The importance of weak interactions can become clearer when two almost the same molecules with just a difference in the substituent (influential for weak interactions) form two crystal structures with different packing features.^11,12 In organic compounds, Cl/CH₃ units—which have about the same volume—are frequently utilized as substituents. Their disparate electrical characteristics lead to different actions as donor/acceptor sites in contacts and to form different molecular assemblies. The electron density of chlorine, bonded to one other atom, is anisotropically distributed, resulting in the formation of (i) a negative belt orthogonal to the covalent bond (a possible electron donor site) and (ii) a σ-hole upward of the chlorine bond with lower electron density and generally positive electrostatic potential (a possible electron acceptor site).^5,13

However, the expected behavior of organic chlorine is its hydrogen acceptor capability in weak hydrogen bonds. Methyl groups, with positive electrostatic potential on their hydrogens, usually take part in weak hydrogen bonds and dihydrogen interactions. Nevertheless, a negative region on the associated carbon atom was calculated, where it is bonded to an electropositive atom, proposing the potential electron donor behavior.^14,15 In fact, the electron density around methyl is practically distributed in opposition to chlorine.

.....

● Request
Continue the passage on chlorine and methyl substituents in crystal packing, starting after its last sentence. The data that follows has nothing to do with this passage.

● Dataset content
.....

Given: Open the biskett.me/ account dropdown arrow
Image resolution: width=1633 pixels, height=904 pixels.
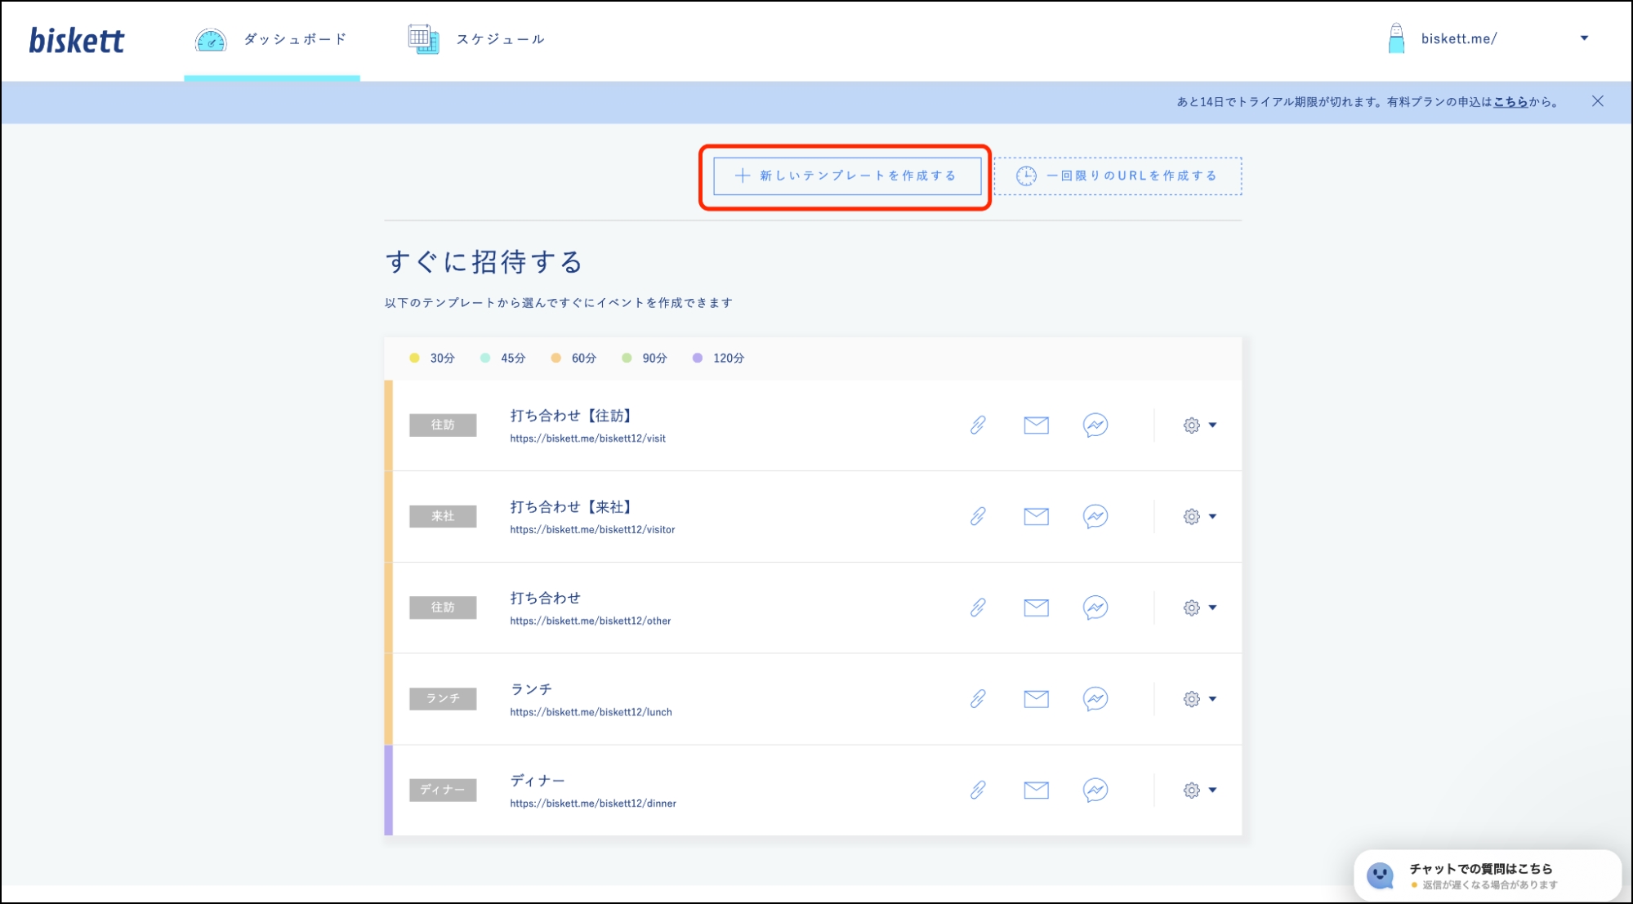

.....

● Output of the task
In addition to direct interactions of substituents, their influence on the electrostatic potential of neighboring groups can impact the molecular assembly. Regarding the substitutions of the aryl groups, Wheeler showed the through-space effect of substituents on the electrostatic potential,¹⁶ although he explained that the main effect of substituents is due to their direct and local interaction.^17,18

Some researchers show that exchanging non-polar substituents with the same sizes in molecules¹⁹ (e.g. Cl/CH₃) or even with different sizes²⁰ (e.g. CF₃/CH₃) may cause the production of isostructures. Further research showed that in some cases, the directional interactions of Cl atoms may alter the structure.²¹ An old CSD study indicated that about 30% of the crystal structures with Cl/CH₃-substitution that had been documented up to that time were isostructure.²² Earlier investigations affirm the isostructurality in Cl/CH₃-exchanged crystal structures, in which interactions with no contribution of the Cl atom dominate.^23–27 In some structures where the DH⋯Cl (D = hydrogen donor atom) and Cl⋯Cl interactions are dominant with respect to other weak interactions, the structures are changed by exchanging the Cl atom with the CH₃ group.^24,28,29 Moreover, there are examples of structural similarity of hydrogen bond pattern, based on stronger interactions, but with differences in crystal packing related to the contribution of Cl/CH₃.³⁰ Nonetheless, the prediction of the possible isostructurality is challenging, and it is still up for discussion how weak to moderate interactions play a role in discriminating or not in structures with exchanged methyl and chloro substituents.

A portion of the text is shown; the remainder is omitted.